Dijital Dünyada Saklılık ve Güvenlik
Dijitalleşen dünya birçok avantaj sunuyor. Temelde süratli irtibatı sağlayan dijital dünya, bireylerin ferdî işlerini daha süratli ve faal bir biçimde yapmalarını sağlarken, şirketlerin operasyonlarını ve süreçlerini daha faal bir formda gerçekleştirmelerini sağlıyor.
1913 yılında Henry Ford seri üretim sınırını oluşturduğunda bir ihtilal gerçekleştirmişti. Arabaların seri bir halde üretilebilmesi, hem çalışanlara hem de Ford’a vakti tesirli kullanmayı ve az vakitte daha çok iş gerçekleştirebilmesi sağlamıştı. Bu seri üretim çizgisi icadını aslında dijitalleşmeye benzetebiliriz. Dijitalleşmede her şey sonuca daha süratli ve daha faal halde ulaşabilmek için ortaya çıkıyor, tıpkı Ford’un daha aktif ve süratli araba üretme hedefi üzere.
Facebook 2007 yılında ortaya çıktığında, Mark Zuckerberg ileride bir dünya devi olmayı değil, hoşlandığı kız ile bağlantı kurabilmeyi amaçlıyordu.
İçgüdüsel olarak irtibat kurmaya programlı olan insanoğlu, dijital dünyanın sağladığı bütün imkanları bu tarafta kullanmaya devam ediyor ve edecek de. Her uygun şeyde olduğu üzere, dijitalleşmenin de kimi dezavantajları var. İnternet kullanılmaya başlandığında kimsenin aklına öbür bir birey ya da kurum tarafından izleneceği aklına gelmedi. Dijital dünyada saklılık ve güvenlik sorunu, 1988 yılında Morris Worm ismiyle bilinen solucan ile dikkat çekmeye başladı.
Günümüzde ise bir solucandan çok daha zekice planlanmış ve karmaşık siber ataklarla karşı karşıyayız. Siber hücumlar genel olarak bireylerin ferdî bilgilerini çalmayı hedefliyor. Şirketlere yapılan hücumlarda da müşterilerin yani yeniden bireylerin şahsî dataları çalınarak makus maksatlar için kullanılıyor.
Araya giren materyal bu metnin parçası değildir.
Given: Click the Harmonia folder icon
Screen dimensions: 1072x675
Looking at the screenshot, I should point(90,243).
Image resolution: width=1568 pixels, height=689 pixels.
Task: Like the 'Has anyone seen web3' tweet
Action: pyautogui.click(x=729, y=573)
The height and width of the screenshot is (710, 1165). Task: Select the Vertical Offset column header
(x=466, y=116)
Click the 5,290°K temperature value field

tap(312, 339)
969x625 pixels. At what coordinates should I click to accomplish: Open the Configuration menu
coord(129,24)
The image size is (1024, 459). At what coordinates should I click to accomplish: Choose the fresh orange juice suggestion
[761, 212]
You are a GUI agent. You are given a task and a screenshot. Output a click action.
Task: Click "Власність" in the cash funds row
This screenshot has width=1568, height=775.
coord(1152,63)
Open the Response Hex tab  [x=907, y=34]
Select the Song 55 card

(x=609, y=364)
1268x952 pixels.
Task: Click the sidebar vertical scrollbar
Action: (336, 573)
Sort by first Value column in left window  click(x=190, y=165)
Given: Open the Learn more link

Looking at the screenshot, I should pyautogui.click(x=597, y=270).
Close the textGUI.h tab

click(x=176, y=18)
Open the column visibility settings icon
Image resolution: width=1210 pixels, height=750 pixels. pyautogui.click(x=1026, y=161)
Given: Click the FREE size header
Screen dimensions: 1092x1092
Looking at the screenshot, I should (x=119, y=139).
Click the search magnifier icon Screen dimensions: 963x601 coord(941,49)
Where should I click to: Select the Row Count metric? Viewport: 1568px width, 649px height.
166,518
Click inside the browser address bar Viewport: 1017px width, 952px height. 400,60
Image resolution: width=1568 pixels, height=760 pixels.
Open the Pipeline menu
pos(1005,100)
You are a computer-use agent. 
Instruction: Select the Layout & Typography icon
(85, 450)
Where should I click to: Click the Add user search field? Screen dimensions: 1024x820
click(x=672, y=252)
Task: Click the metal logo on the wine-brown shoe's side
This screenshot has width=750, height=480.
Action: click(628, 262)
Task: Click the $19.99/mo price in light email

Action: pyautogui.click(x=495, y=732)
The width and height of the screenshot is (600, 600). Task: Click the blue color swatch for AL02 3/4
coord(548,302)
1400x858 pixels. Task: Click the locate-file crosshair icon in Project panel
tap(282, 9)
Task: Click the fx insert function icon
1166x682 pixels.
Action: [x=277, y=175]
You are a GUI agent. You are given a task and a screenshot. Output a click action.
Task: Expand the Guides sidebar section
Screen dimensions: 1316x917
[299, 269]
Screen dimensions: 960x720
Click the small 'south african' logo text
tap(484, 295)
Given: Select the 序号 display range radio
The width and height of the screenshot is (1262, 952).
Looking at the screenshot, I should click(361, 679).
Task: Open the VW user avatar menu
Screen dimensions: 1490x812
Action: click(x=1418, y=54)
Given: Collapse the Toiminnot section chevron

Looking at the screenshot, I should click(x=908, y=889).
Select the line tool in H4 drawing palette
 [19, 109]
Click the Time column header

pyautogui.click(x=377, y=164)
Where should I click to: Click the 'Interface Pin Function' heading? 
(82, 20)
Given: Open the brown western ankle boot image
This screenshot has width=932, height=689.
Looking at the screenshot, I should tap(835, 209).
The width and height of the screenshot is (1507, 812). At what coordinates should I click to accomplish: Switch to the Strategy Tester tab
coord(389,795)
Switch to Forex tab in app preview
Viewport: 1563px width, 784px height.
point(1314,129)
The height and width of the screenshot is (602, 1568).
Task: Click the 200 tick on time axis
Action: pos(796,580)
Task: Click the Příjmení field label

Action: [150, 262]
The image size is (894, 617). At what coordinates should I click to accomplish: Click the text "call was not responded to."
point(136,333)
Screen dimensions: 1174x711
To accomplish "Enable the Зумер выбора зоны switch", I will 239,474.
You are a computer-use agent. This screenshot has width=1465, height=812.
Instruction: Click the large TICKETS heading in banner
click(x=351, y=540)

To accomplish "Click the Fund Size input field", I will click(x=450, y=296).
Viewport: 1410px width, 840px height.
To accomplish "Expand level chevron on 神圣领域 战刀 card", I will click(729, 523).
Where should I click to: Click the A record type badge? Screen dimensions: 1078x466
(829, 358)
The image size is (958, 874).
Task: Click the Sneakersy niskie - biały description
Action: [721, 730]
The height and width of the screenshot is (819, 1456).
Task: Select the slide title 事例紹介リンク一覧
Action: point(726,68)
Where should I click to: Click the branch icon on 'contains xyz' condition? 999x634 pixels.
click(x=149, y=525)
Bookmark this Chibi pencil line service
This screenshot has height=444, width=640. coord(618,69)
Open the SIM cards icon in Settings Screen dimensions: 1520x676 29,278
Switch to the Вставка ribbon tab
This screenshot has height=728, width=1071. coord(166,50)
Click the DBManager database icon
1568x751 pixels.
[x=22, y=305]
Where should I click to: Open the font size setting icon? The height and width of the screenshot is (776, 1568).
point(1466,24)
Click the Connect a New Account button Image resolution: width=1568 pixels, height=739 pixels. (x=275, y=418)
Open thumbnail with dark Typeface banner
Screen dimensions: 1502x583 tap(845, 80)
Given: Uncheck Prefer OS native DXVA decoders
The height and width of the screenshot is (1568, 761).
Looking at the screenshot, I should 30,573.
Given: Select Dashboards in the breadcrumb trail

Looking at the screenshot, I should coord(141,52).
Dijital dünyada şahsî bilgi ve bilgilerin zımnilik ve güvenliğini sağlamak için alınabilecek birkaç ufak tedbir, datalarınızın makus niyetli hackerlar tarafından ele geçirilmesini engelleyebilir.
Dijital dünya, internet demektir. İnternet herkes tarafından ortak olarak kullanılmaktadır. Kendi internetiniz demek, başka insanların göremediği ve ulaşamadığı bir sanal ağ demektir. VPN kullanarak kendi sanal ağınızı oluşturabilirsiniz. VPN (Sanal Özel Ağ), bir internet kullanıcısının internet aktivitelerini, aktiviteleri aracılığıyla oluşan bilgi ve bilgilerini başka kullanıcılardan gizler. Öteki bir deyişle, VPN ile bilgi ve bilgileriniz dijital dünyada bâtın ve inançta olur. VPN programları tıpkı vakitte IP adresinizi de değiştirir. VPN ile sınırsız internete ulaşmanız bu biçimde mümkün olur. Sınırsız internetin yanında, âlâ bir VPN programı kullanırsanız, sınırsız bant genişliği de elde edebilirsiniz. Bu da, sınırsız internette sınırsız data transfer kapasitesi demektir.
Dijital dünyada şahsî bilgi ve bilgileriniz internet ağınıza yapılan ataklar ile çalınabilir. Aslında, internet aktivitelerinizin internet servis sağlayıcınız tarafından erişilebilir olduğunu biliyor muydunuz? İnternette gezinirken ziyaret ettiğiniz bütün web siteler, o web sitelerde ne kadar müddet kaldığınız üzere bilgilerin hepsi internet servis sağlayıcınız tarafından görülebilir.
Sadece internet sağlayıcınız da değil, giriş yaptığınız web siteleri ve kullandığınız web tarayıcıları da sizin bilgilerinizi kaydederler. Çerez ismi verilen web site cookieleri aracılığıyla IP adresiniz, o web sitede ne kadar kaldığınız, ne vakit giriş yaptığınız üzere bilgiler reklam gayeleriyle kaydedilir ve size karşı kullanılır.
İnternette gezinirken ya da toplumsal medya platformlarında gönderi paylaşırken, paylaştığınız her şey sizin sanal dünyada ardınızda bıraktığınız bir iz olarak kalır. Dijital dünya, faydalı olduğu kadar, kurtulması da güç bir dünyadır. Bu yüzden, toplumsal medyadaki paylaşımlarınızda kendiniz hakkında ne paylaştığınıza dikkat etmenizde yarar var.